Multidimensional Interpolation
Use scipy.interpolate.griddata
for 2D or ND interpolation. Provide arrays of points and values, and specify the interpolation method.
Example
import numpy as np
from scipy.interpolate import griddata
import matplotlib.pyplot as plt
# Define grid points
grid_x, grid_y = np.mgrid[0:1:100j, 0:1:100j]
# Define data points
points = np.random.rand(100, 2)
values = np.sin(points[:,0]**2 + points[:,1]**2)
# Interpolate using different methods
grid_z0 = griddata(points, values, (grid_x, grid_y), method='nearest')
grid_z1 = griddata(points, values, (grid_x, grid_y), method='linear')
grid_z2 = griddata(points, values, (grid_x, grid_y), method='cubic')
# Plot the results
plt.subplot(221)
plt.imshow(grid_z0.T, extent=(0,1,0,1), origin='lower')
plt.title('Nearest')
plt.subplot(222)
plt.imshow(grid_z1.T, extent=(0,1,0,1), origin='lower')
plt.title('Linear')
plt.subplot(223)
plt.imshow(grid_z2.T, extent=(0,1,0,1), origin='lower')
plt.title('Cubic')
plt.subplot(224)
plt.plot(points[:,0], points[:,1], 'k.', ms=1)
plt.title('Data Points')
plt.gcf().set_size_inches(8, 8)
plt.show()
Output
Explanation: The griddata
function interpolates the values at the grid points using different methods.
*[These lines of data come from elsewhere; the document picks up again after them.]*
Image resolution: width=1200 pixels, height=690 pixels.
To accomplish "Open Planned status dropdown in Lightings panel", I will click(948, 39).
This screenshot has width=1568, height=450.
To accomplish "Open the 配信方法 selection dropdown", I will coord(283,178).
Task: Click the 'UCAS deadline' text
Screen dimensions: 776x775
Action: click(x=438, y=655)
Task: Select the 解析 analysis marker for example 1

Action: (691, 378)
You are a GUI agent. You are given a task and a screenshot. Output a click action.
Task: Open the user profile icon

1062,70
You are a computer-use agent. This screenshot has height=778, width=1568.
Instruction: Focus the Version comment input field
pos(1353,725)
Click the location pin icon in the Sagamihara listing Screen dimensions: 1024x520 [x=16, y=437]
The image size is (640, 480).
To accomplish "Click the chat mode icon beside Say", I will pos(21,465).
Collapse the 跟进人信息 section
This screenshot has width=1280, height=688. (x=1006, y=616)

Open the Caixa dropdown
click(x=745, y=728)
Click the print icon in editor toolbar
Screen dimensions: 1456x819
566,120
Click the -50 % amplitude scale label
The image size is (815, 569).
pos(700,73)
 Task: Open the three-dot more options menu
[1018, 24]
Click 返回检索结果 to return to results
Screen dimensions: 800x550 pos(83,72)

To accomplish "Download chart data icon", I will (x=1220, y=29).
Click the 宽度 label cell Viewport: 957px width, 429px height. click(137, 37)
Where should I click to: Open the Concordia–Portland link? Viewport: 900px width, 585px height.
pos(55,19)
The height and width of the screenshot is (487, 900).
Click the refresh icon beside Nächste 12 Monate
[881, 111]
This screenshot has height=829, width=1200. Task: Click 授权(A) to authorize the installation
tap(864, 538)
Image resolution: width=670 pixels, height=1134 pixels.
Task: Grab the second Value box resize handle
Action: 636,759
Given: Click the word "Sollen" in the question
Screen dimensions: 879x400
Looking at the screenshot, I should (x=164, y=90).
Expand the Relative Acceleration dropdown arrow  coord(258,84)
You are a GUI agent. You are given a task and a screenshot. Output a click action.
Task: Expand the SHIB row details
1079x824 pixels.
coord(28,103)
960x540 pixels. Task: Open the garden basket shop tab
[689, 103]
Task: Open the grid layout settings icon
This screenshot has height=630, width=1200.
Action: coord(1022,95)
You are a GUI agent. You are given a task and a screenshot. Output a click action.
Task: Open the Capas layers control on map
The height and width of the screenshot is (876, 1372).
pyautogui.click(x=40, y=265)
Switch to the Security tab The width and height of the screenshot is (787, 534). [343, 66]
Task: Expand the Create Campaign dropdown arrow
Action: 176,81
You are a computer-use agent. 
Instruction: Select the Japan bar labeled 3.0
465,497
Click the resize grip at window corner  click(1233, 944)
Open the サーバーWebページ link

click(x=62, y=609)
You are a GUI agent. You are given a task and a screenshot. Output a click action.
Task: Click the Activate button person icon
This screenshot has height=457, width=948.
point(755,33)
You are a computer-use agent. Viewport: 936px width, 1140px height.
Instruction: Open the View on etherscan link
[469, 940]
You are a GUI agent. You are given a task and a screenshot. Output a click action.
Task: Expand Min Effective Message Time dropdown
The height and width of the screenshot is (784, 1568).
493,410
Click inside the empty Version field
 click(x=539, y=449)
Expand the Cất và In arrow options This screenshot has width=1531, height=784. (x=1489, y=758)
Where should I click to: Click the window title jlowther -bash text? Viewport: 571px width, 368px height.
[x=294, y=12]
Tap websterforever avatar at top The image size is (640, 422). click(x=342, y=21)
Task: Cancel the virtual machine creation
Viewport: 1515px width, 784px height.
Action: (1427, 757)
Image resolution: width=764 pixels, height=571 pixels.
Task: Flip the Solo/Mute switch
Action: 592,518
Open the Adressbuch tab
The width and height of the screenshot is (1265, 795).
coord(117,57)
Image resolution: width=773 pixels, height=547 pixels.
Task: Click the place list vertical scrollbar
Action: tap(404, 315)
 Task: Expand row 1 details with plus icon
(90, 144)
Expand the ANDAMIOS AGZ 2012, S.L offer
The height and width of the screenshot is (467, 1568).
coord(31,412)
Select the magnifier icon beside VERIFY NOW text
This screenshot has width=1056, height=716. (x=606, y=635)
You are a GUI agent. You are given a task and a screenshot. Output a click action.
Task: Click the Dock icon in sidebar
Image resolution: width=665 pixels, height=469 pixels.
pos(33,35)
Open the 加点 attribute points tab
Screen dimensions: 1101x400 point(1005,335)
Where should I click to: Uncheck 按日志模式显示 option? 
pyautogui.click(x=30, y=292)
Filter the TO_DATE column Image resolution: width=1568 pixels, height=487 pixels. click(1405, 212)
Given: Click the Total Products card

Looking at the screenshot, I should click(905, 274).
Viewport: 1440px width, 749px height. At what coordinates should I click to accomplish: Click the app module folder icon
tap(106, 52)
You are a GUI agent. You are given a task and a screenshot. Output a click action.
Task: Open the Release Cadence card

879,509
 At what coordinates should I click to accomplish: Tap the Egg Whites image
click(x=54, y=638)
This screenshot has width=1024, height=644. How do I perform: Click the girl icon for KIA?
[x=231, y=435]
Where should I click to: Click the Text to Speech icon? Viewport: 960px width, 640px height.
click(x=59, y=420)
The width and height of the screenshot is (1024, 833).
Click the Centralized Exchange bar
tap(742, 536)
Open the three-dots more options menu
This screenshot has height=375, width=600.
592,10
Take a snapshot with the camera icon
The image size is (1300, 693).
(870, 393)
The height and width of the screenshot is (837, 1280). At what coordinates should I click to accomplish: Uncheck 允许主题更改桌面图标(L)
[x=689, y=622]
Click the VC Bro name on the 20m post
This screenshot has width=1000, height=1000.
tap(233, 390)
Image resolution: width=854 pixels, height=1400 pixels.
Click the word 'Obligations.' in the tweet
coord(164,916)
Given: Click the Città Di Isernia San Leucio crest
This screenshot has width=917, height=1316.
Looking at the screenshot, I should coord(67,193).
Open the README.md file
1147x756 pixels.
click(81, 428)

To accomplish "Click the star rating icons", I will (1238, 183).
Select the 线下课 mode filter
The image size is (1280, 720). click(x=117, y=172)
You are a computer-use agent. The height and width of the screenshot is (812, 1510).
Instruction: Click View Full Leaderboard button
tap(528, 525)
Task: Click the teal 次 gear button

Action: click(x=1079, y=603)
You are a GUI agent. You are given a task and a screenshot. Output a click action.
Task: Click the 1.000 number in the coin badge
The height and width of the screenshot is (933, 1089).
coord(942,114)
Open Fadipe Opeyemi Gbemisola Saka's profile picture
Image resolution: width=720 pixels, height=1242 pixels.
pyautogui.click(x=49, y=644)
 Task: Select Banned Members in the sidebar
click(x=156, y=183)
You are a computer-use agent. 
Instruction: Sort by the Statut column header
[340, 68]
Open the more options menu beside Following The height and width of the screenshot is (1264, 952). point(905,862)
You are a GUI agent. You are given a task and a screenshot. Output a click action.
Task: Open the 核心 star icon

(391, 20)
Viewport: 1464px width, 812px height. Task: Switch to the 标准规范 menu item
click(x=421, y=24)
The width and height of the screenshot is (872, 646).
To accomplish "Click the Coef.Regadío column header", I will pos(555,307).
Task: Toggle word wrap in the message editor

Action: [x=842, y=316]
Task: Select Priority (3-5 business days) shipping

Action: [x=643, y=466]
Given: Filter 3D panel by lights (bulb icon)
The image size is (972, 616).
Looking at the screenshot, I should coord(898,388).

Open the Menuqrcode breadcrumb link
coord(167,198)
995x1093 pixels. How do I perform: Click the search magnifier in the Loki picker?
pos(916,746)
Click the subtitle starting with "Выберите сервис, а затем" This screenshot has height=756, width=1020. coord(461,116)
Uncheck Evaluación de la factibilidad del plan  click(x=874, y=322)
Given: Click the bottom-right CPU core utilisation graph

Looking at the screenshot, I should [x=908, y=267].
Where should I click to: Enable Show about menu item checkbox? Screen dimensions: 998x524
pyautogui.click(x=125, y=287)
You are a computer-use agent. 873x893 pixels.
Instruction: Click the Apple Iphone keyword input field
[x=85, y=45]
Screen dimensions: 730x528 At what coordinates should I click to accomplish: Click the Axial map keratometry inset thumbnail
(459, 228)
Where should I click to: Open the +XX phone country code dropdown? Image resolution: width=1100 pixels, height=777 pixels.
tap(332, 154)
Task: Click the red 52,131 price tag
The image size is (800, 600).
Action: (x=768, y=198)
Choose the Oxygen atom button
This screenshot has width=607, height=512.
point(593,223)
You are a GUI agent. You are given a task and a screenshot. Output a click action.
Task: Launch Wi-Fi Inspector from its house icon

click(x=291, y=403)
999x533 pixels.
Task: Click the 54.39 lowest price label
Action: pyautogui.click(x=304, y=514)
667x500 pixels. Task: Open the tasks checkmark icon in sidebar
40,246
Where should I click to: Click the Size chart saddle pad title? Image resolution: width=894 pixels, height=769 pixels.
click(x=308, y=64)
The plots show the interpolated values using nearest, linear, and cubic methods, and the original data points.
Spline Methods
Functions like UnivariateSpline
and splrep
allow for smooth spline fitting, particularly useful in smoothing noisy datasets.
Example
import numpy as np
from scipy.interpolate import UnivariateSpline
import matplotlib.pyplot as plt
x = np.linspace(0, 10, 10)
y = np.sin(x) + np.random.normal(0, 0.1, x.size)
spl = UnivariateSpline(x, y)
x_new = np.linspace(0, 10, 100)
plt.plot(x, y, 'o', label='data points')
plt.plot(x_new, spl(x_new), label='spline')
plt.legend()
plt.show()
Output
Explanation: The UnivariateSpline
function fits a smooth spline to the noisy data points. The plot shows the original data points and the fitted spline curve.
Key Takeaways
- Flexible Methods: Linear, cubic, spline, and more for various use cases.
- 1D vs. N-D: Choose
interp1d
for 1D orgriddata
for higher dimensions. - Spline Fitting: Smooth curves for noisy data.
- Ease of Use: Interpolated values can be easily computed at any point in the domain.